ACTIVITY 1 ->
Transcribe the post on boiler-room stock calls from "Calls from the" up to and including "share some background.".
ACTIVITY 2 ->
Write the next part of the post on boiler-room stock calls, picking up after its last sentence.

PAGE EXTRACT ->
Calls from the Boiler Room

Of late, I have been getting a lot of calls at work from stock boiler-rooms with high-energy come-on guys trying to sell me some hot equity.  The tactics used by these calls is very consistent, but to describe it I need to share some background.

Fifteen years or so ago, I from time-to-time would get calls from what I assume were legitimate brokers trying to get my business.  They would call me and say something like "I am not going to sell you anything today.  I am going to give you the name of 5 equities, and in 6 months I am going to call you back".  If played straight, this is not a bad sales tactic - prove your ability to pick stocks and out-perform the market in advance of asking for business.  Of course, this could be gamed:  I could create 20 lists of 5 stocks each and call a thousand people, giving each person one of the 20 lists.  Then I could wait 6 months and call back those people whose 5 stocks outperformed the market.

SUPPLIED DATA ->

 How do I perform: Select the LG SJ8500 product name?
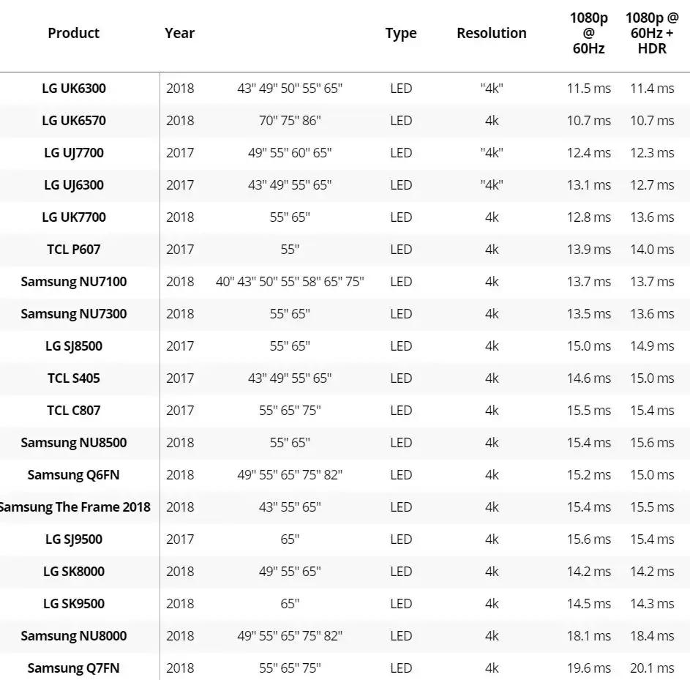pos(73,346)
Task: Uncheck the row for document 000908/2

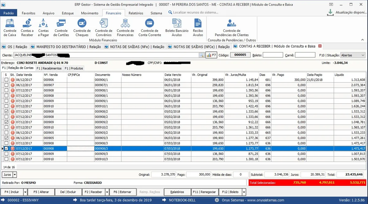Action: 6,111
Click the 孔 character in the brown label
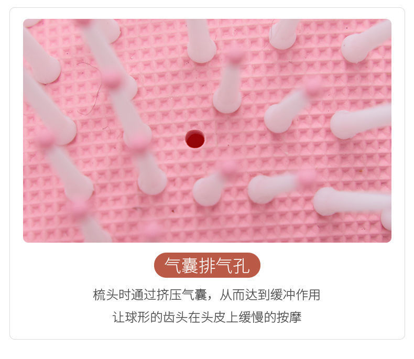The height and width of the screenshot is (359, 414). 242,266
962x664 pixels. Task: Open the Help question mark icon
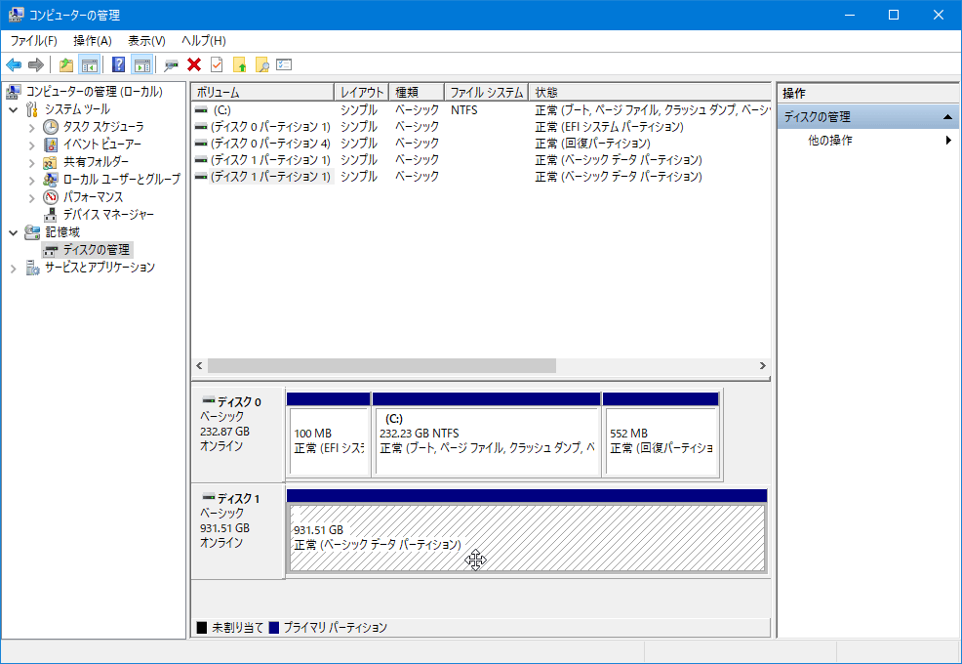[x=118, y=64]
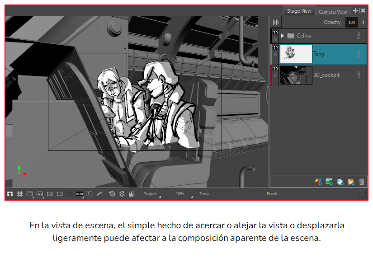Screen dimensions: 373x263
Task: Click the current colour swatch in status bar
Action: click(362, 194)
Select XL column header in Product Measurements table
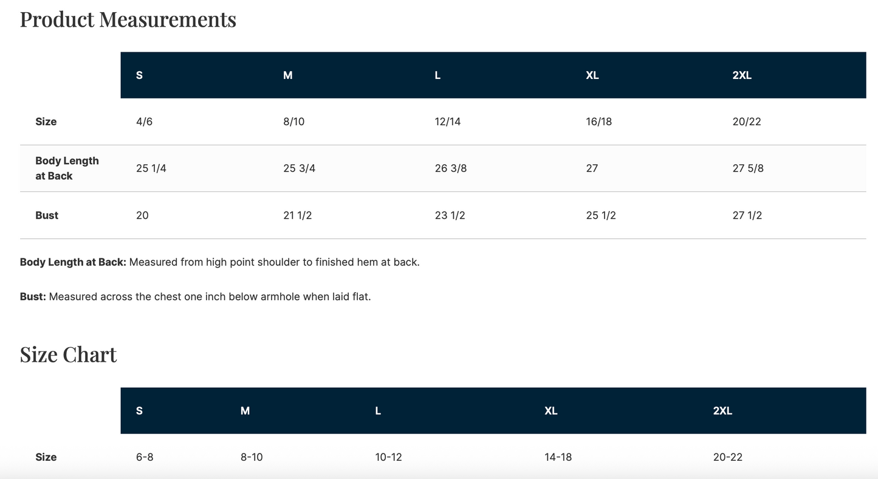The image size is (878, 479). [x=592, y=75]
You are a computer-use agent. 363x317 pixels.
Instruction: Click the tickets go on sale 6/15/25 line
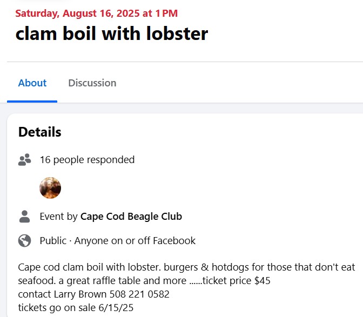76,308
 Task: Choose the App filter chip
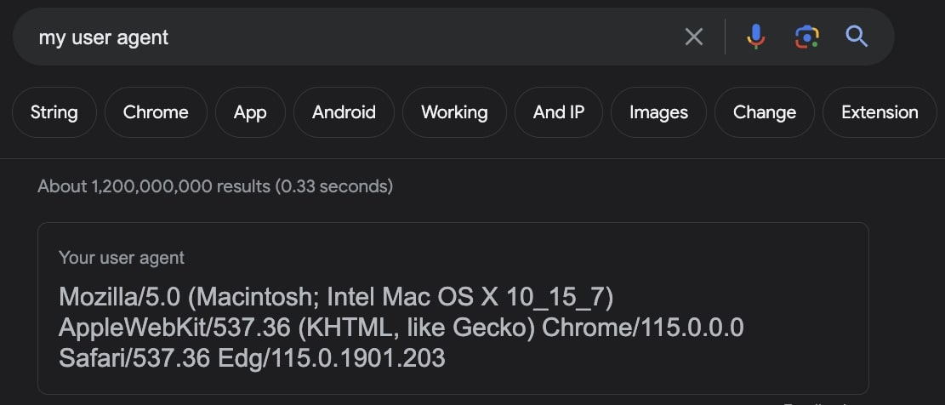pos(250,112)
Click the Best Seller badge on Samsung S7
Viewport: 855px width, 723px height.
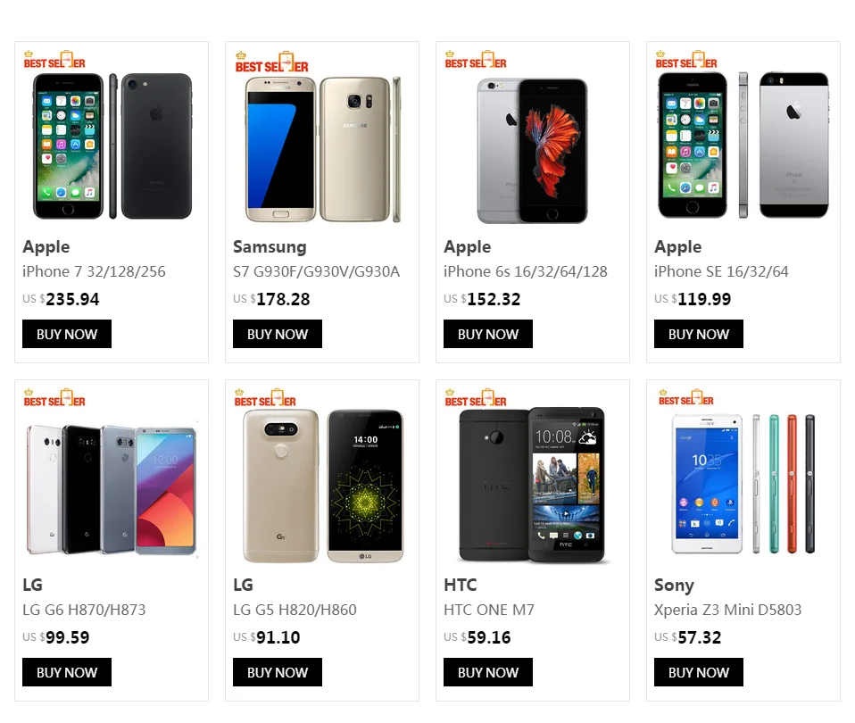tap(271, 62)
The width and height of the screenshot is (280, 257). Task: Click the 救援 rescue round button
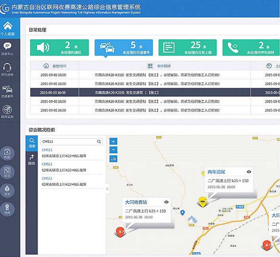[8, 153]
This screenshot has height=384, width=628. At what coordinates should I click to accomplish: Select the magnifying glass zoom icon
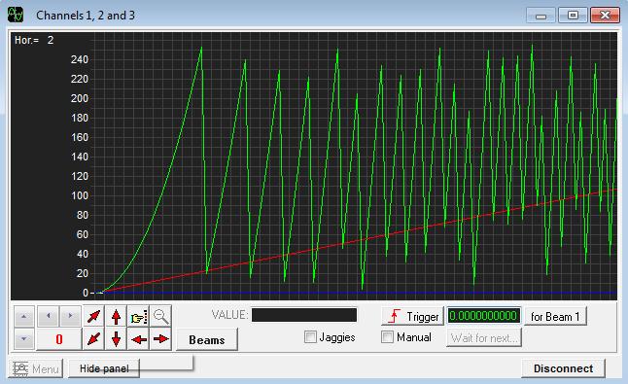[x=161, y=317]
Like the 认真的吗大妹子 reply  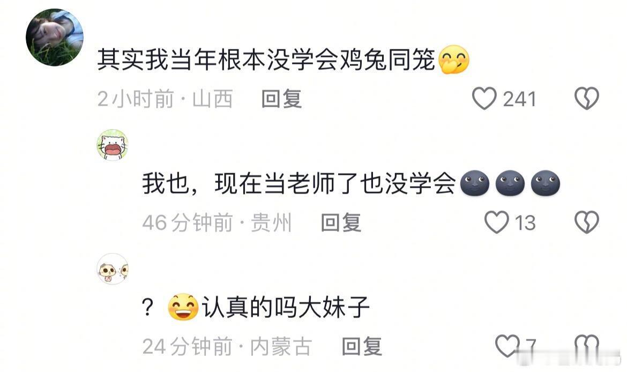click(x=507, y=346)
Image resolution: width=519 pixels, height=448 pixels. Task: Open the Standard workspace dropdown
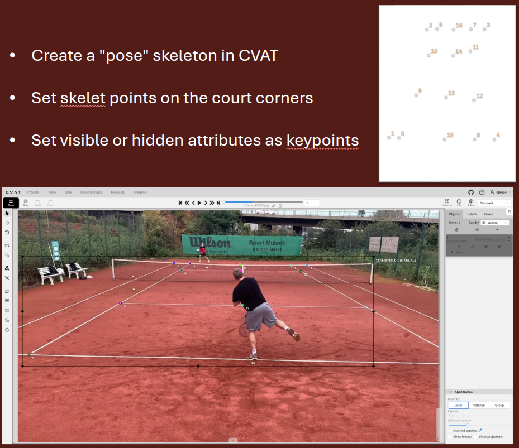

WRITTEN REPLY 1 ->
Calls from the Boiler Room

Of late, I have been getting a lot of calls at work from stock boiler-rooms with high-energy come-on guys trying to sell me some hot equity.  The tactics used by these calls is very consistent, but to describe it I need to share some background.

WRITTEN REPLY 2 ->
Today, there is a less patient variation on this call.  I get about three calls a week from guys saying "do you remember me when I called you last January 23, and fedexed you our stock selections - since then they are up xx%".  The only problem is that they never called or fedexed anything, but I guess they are hoping that I assume I forgot and then take their word for their stock picks.  The scam here becomes more obvious when you get your 10th call from these guys.  It became even more obvious given I have three numbers for my business and over a 20 minute time period I got three calls on three lines from three different people with the same spiel starting "this is X, you remember my call from a few months ago?"

LOL, I can just picture Tony Soprano in the back room monitoring the whole operation. 

One Comment

  1. Gary and the Samoyeds:

    The first scenario (winnowing the list to just those who had winners each time) is prosecuted occasionally under federal law. I don't know the exact statute, but it's basically fraud.

    The second one is much harder to prosecute. I don't know if it's ever been done.